Monday, July 18, 2011

Sky News highlights foreign aid ‘industry’ in Palestinian territories

JUST JOURNALISM

Mon. 18 Jul. 2011 @ 17.31 –
Sky News correspondent highlights negative effect of foreign aid ‘industry’ in Palestinian territories, including role played by UN body for refugees.
Tim Marshall, foreign affairs editor for Sky News, highlights the role played by NGOs in the Palestinian territories in his latest blog piece for the Sky News website. ‘Palestine – ‘Occupation Incorporated’, discusses some of the negative side-effects of the proliferation of aid agencies, including over 200 NGOs, which operate in the Palestinian territories and account for 30 per cent of the territories’ GDP.
According to Marshall, ‘Palestinians are among the most foreign aid funded people in the world and the place is awash with money.’ However, he argues that the sheer level of foreign aid often serves to undermine both the quality of government and  the private sector. In particular, he states that the ‘billions that pour in’ mean that the Palestinian Authority is not fully responsible for delivering services.
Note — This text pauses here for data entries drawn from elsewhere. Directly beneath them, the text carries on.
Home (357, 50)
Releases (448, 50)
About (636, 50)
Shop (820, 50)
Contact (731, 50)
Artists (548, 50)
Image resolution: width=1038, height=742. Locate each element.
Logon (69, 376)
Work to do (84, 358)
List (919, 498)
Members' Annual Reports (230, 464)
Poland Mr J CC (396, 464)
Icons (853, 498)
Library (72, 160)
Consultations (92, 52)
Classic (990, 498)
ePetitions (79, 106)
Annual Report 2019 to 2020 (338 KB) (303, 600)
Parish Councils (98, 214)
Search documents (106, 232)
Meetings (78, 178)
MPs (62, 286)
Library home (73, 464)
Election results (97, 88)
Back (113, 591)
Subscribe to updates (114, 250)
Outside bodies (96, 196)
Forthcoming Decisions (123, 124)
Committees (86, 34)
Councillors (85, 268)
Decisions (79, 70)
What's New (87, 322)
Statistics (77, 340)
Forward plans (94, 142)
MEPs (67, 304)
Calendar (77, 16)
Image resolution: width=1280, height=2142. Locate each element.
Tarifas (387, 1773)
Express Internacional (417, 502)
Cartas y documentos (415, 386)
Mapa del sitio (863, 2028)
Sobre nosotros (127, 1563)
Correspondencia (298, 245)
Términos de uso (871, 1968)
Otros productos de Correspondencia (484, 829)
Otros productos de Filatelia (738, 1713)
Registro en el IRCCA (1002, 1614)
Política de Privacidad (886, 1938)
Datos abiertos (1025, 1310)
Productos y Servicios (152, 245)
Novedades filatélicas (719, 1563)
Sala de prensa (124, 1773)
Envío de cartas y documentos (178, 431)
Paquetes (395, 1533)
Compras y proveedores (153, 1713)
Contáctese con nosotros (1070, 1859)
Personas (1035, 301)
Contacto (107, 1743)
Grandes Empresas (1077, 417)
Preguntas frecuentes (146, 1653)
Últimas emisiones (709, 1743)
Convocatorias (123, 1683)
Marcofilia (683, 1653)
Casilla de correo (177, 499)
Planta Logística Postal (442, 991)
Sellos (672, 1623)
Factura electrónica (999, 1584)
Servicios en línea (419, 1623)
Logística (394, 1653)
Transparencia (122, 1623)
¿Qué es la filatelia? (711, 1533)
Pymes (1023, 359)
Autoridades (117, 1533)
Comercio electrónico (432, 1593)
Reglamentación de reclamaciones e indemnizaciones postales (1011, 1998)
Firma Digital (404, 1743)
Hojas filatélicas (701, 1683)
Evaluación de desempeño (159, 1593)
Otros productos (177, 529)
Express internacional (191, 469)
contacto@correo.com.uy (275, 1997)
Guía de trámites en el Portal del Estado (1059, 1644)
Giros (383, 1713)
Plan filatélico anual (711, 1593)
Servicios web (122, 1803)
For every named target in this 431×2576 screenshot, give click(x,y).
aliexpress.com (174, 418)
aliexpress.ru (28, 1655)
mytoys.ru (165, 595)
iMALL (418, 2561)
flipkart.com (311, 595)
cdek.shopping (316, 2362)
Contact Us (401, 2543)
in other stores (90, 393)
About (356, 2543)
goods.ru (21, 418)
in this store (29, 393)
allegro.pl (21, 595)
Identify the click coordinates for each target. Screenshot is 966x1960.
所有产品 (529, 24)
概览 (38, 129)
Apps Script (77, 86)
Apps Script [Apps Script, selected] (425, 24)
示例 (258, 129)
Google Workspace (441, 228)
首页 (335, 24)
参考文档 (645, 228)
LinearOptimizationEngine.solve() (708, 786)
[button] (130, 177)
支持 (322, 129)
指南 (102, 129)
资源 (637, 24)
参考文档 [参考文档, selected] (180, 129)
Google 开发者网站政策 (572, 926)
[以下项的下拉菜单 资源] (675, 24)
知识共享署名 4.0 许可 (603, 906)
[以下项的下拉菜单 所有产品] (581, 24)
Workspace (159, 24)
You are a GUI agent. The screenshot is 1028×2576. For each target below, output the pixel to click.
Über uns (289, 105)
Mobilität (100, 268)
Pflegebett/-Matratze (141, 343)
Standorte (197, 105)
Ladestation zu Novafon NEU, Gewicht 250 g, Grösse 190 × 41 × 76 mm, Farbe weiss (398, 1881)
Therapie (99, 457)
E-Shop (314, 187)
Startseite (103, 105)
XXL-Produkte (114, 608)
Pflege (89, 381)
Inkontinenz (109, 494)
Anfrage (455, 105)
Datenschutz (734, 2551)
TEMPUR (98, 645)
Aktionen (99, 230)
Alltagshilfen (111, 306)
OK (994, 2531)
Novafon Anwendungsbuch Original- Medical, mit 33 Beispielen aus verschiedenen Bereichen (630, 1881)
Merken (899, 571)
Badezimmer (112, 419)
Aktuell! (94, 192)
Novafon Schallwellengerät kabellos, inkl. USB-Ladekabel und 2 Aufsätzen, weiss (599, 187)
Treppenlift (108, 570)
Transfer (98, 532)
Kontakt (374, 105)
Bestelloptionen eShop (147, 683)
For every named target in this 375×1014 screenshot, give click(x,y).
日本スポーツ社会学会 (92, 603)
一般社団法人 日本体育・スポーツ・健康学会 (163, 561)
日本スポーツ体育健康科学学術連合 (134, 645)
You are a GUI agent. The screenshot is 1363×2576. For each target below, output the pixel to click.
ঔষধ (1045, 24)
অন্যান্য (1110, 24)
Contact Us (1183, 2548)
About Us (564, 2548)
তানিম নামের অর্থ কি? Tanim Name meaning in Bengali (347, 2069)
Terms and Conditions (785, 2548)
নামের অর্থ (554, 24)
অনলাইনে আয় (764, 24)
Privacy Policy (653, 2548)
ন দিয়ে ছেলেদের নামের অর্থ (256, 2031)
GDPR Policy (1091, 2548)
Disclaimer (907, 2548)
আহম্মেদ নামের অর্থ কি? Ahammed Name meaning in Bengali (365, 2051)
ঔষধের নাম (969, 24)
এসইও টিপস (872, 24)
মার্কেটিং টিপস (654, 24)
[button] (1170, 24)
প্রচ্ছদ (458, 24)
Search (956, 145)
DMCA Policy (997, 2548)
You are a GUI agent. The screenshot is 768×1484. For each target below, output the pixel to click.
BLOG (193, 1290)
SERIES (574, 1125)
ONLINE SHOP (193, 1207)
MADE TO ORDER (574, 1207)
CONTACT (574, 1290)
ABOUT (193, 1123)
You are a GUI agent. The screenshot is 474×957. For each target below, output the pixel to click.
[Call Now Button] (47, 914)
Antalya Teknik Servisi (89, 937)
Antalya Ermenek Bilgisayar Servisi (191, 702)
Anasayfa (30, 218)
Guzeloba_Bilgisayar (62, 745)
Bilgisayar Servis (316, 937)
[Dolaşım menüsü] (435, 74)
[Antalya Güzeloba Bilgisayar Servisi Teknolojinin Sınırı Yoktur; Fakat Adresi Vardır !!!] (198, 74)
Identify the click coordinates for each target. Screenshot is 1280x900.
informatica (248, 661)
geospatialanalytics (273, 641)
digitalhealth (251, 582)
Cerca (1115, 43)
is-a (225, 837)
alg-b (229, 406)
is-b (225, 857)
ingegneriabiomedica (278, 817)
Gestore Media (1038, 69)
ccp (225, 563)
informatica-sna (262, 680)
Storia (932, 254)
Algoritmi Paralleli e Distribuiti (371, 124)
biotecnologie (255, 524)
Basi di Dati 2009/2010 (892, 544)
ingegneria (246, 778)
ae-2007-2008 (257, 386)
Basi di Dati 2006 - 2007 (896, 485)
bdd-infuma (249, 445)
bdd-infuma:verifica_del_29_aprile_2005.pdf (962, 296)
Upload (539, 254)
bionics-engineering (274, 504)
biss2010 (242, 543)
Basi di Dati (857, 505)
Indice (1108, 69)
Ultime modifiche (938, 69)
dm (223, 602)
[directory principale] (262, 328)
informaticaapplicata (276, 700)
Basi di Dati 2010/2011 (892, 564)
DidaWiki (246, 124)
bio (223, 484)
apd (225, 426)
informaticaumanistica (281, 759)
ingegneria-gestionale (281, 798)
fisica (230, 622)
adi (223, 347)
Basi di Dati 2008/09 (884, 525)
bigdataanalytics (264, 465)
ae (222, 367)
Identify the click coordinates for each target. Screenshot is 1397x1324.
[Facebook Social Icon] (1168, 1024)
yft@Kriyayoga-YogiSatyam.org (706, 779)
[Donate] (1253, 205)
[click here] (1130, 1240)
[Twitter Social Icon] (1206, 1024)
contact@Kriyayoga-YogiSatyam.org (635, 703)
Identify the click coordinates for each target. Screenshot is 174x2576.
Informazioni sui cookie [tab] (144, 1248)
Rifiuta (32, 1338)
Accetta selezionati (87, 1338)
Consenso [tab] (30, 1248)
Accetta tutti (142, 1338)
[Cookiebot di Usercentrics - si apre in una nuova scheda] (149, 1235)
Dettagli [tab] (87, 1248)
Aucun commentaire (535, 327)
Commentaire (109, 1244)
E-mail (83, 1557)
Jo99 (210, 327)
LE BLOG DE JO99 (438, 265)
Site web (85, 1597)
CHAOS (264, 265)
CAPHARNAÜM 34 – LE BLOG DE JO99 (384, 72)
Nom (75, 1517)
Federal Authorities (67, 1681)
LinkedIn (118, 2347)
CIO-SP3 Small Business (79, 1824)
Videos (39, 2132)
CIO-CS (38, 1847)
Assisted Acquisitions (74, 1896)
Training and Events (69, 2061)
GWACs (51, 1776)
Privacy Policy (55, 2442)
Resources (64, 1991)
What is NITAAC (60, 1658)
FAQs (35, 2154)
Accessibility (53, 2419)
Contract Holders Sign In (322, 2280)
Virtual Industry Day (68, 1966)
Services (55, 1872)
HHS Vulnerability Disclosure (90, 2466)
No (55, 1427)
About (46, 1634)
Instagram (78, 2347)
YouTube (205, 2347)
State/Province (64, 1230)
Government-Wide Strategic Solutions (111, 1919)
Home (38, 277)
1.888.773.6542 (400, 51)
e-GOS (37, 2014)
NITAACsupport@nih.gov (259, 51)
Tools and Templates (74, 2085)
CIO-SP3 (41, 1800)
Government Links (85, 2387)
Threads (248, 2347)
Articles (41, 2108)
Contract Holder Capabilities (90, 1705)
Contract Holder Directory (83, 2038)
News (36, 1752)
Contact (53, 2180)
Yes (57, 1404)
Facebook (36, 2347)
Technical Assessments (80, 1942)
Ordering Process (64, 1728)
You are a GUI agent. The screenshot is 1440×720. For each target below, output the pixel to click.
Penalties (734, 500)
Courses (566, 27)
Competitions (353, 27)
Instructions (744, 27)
As well as this, NGOs cause an internal ‘brain drain’:
‘The NGOs do fine work alleviating suffering, helping projects with expertise etc, but they also recruit the best of the local talent and take advantage of their charitable status to get tax breaks.
‘No Palestinian business can compete with NGOs which routinely triple what a local firm would pay. Many NGOs fork out ‘danger money’ and even ‘hardship payments’ to both local and international staff which further undermines the local private businesses. So the NGOs get the brightest and the highest paid, and the private firms get the rest but without the tax exemptions.’
Marshall specifically draws attention to the role played by UNRWA, the UN body responsible for Palestinian refugees:
‘This underlying economic problem is further complicated by the fact that UN Relief and Works Agency for Palestine Refugees stipulates that not only are the Palestinians who fled their homes in 1948 refugees, but so are their sons and daughters grandsons and granddaughters, great grandsons and granddaughters and so on into the future. In Palestine many people are born refugees. There are people who have a vested interest in this continuing.’
The blog suggests that the reason for the heavy NGO presence is that, contrary to public perception, the Palestinian territories are relatively safe and comfortable:
“Palestine is the best-kept secret in the aid industry,” a medical NGO worker recently told This Week In Palestine, “People need field experience and Palestine sounds cool and dangerous because it can be described as a war zone, but in reality it’s quite safe and has all the comforts that internationals want’
He notes that journalists also take advantage of the material comforts that sometimes run contrary to what might be expected – including expensive fine dining in Gaza:
‘At any moment the West Bank could explode, indeed there are scenarios you can paint which suggest violence this September after the declaration, or non declaration, of statehood. But Palestine remains a friendly place, welcoming, hospitable, full of air con, hi-fi, wi-fi and wine. Journalists also take advantage of this state of affairs, writing of the poverty and suffering of Gaza for example, before retiring to very expensive sea front hotels after an excellent dinner in one of the expensive fish restaurants.’